◆ **Provided passage**
######

Tennis

Naomi Osaka shames those who ignored her pleas for help | Letters


In taking a stand on her mental health by refusing to attend post-match press conferences, Naomi Osaka stands for all of us (Naomi Osaka withdraws from French Open amid row over press conferences, 31 May). We all have issues with mental health by virtue of our humanity. No one is immune. Some of us are lucky enough to have stable upbringings; to encounter supportive teachers and mentors; to find the love of a partner or of friends; to find work in which we thrive; to not be deceived, bullied, doubted, or let down too many times; and some of us are not.

Those of us who are not so lucky must find the courage to ask for help; to make ourselves vulnerable in the hope that we will be listened to, cared for, and valued for who we are. When others respond in these ways, we learn to trust ourselves and to make choices that work for us rather than against us. We recover.

If Osaka has been let down by the organisers of the four grand slam tournaments, then so have we all. Their joint statement threatened “default from the tournament … major offence investigation … future grand slam suspensions”. It claimed she would have an “unfair advantage” should she skip press conferences. Such was the response to her expressed vulnerability around mental health and her specific request for the kind of help she required. That request was denied by the very institution that profits so greatly from her remarkable talent and dedication.

Perhaps Osaka just wants to let her tennis do the talking for a while. Perhaps wisdom lies in according her the freedom to choose which voice she will use and when. What is unquestionable is her courage.

######

◆ **Set of tasks**
1. List each piece of good fortune that the letter about Naomi Osaka says some people are lucky enough to have.
2. Extend the letter about Naomi Osaka by writing what comes after its final sentence.

◆ **Supplied records**
######

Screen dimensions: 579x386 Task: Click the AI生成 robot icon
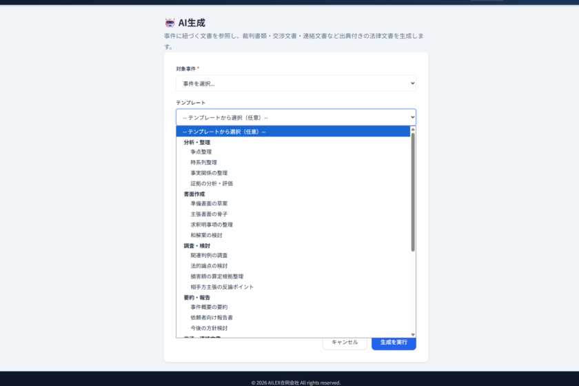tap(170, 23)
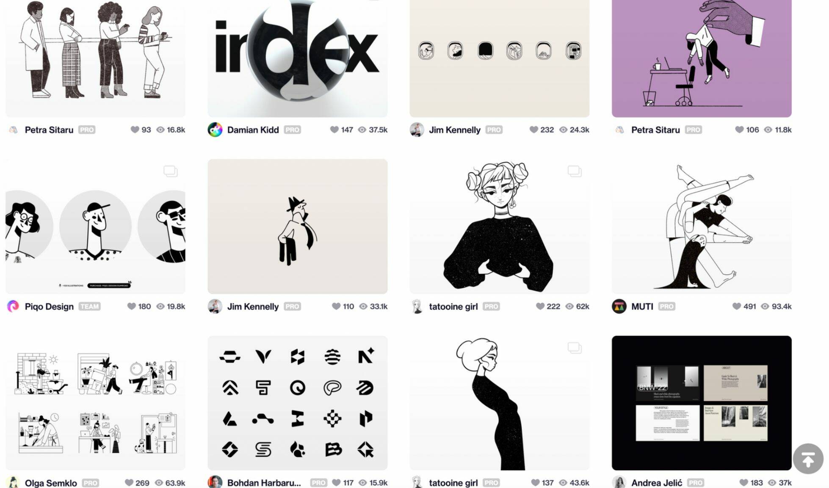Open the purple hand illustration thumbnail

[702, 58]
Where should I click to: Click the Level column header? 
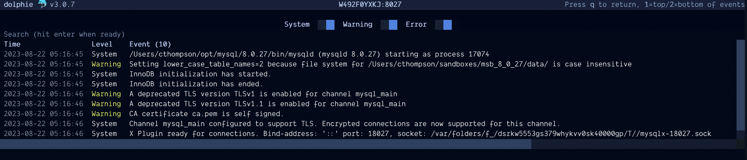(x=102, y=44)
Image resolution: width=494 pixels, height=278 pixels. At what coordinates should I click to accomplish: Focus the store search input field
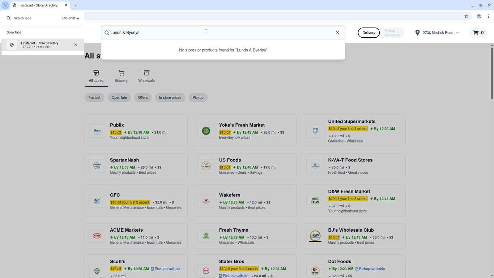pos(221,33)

######

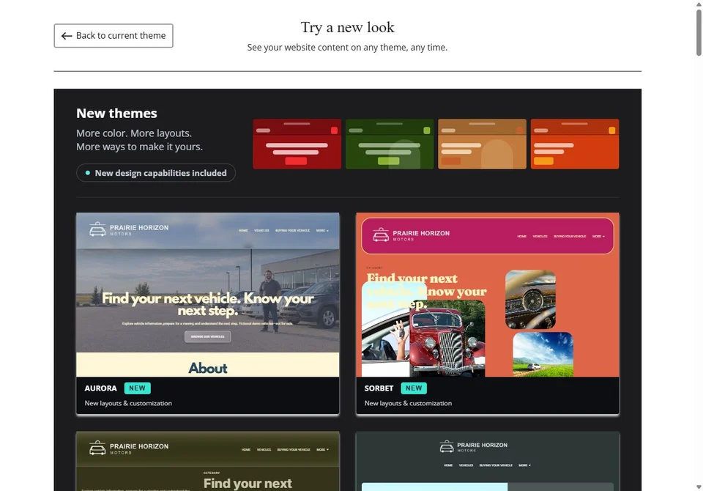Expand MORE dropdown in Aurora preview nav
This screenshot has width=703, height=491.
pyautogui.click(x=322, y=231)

######

◆ **Per-task outputs**
1.
- Stable upbringings
- Supportive teachers and mentors
- The love of a partner or of friends
- Work in which they thrive
- Not being deceived, bullied, doubted, or let down too many times

2.
Dr Nicholas Marlowe
Clinical psychologist, Sydney, Australia

I cannot agree enough with Jonathan Liew’s article (We’re not the good guys: Osaka shows up problems of press conferences, 31 May). The points he raises are applicable far beyond the sphere of sports. While the press may be making nasty comments about Naomi Osaka, among the public (as far as I can see), she has near universal support. She owes me no more than a good game of tennis, and I do not need her to sit in a room of entitled men asking her inane questions. And anyone who thinks otherwise needs to take a long, hard look in the mirror.
Kate Alley
London

Who is interested in these press conferences? Real tennis fans think they are drifts of anodyne and predictable questions and responses, and non-tennis fans don’t care apart from being vaguely entertained for a few seconds.

It’s the journalists who are the winners and losers, invested in getting a response, desperate for the soundbite no one actually cares about except them. Maybe someone should be interviewing them about how their line of questioning went, if their interrogatory patterns are working, or if their mum and dad are on their side.